Russland weist Kilicdaroglus Vorwürfe der Wahleinmischung kategorisch zurück, zitierten inländische Nachrichtenagenturen am Samstag Kremlsprecher Dmitri Peskow.
„Wir sind äußerst enttäuscht über diese Aussage der Opposition“, sagte Peskow und fügte hinzu, Kilicdaroglu könne keinen Beweis für die vermeintliche Einmischung erbringen, „weil diese tatsächlich nicht existiert“.
SORGEN ÜBER ERGEBNISSE
Die Vorfreude und Aufregung unter den Türken ist im Vorfeld der Abstimmung groß, und einige sind besorgt über zunehmende Spannungen oder sogar Gewalt, wenn die Ergebnisse vorliegen.
Zwar gab es Bedenken darüber, wie Erdogan reagieren könnte, wenn er verliert, doch der Präsident sagte in einem Fernsehinterview am Freitag, dass er das Ergebnis der Wahl akzeptieren werde, unabhängig vom Ergebnis.
Kilicdaroglu, ein 74-jähriger ehemaliger Beamter, veranstaltete am Samstag keine Kundgebung, sondern besuchte Atatürks Mausoleum in Ankara. Er wurde von Scharen seiner Anhänger begleitet, von denen jeder eine einzelne Nelke trug, um sie auf dem Grab niederzulegen.
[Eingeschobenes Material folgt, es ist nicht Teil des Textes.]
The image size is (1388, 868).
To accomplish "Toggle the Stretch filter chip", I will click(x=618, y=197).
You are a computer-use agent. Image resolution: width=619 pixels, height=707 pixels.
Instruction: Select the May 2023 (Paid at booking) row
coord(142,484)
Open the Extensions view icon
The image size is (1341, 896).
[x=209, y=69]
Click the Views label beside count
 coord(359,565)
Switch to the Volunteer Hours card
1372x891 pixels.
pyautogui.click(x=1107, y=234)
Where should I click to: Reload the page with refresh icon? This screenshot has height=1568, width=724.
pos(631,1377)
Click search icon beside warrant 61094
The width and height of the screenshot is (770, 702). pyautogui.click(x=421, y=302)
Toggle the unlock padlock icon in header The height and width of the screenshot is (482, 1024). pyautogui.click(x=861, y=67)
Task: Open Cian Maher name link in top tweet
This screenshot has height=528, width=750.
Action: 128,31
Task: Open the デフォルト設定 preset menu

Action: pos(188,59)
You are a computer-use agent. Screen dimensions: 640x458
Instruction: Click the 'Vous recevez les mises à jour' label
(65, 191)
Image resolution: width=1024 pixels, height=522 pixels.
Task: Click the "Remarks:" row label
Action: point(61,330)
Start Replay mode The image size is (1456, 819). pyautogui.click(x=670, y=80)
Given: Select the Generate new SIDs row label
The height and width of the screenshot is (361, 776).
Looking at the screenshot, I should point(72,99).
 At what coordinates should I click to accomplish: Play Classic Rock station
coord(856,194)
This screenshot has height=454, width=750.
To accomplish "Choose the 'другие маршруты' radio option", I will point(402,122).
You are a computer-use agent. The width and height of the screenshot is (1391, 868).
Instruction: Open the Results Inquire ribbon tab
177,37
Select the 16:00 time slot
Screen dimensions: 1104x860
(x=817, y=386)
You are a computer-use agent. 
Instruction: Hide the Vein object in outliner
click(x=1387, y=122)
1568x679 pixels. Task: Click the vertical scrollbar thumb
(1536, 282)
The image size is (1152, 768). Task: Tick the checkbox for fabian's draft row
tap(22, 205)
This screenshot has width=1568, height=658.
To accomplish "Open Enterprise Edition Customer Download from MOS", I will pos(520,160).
Die Wiederwahlbemühungen des Präsidenten stützten sich weitgehend darauf, der Opposition vorzuwerfen, sie kooperiere mit kurdischen Militanten und denjenigen, die Ankara für einen Putschversuch im Jahr 2016 verantwortlich macht.
Kilicdaroglu sei ein „Separatist“, sagte Erdogan später in Kasimpasa, einer Hochburg der AK-Partei, in der er aufwuchs. „Was auch immer die Terroristen in Kandîl sind, das ist leider (Kilicdaroglu)“, fügte er hinzu und bezog sich dabei auf den Standort, an dem die Anführer der verbotenen Arbeiterpartei Kurdistans (PKK) ihren Sitz haben.
Kilicdaroglu hat solche Anschuldigungen zurückgewiesen.
Die Spannungen haben in den Tagen vor der Wahl zugenommen, als Kilicdaroglu am Freitag bei seinen Kundgebungen eine kugelsichere Weste trug, als Reaktion auf Informationen, die seine Partei über einen Angriff erhalten hatte.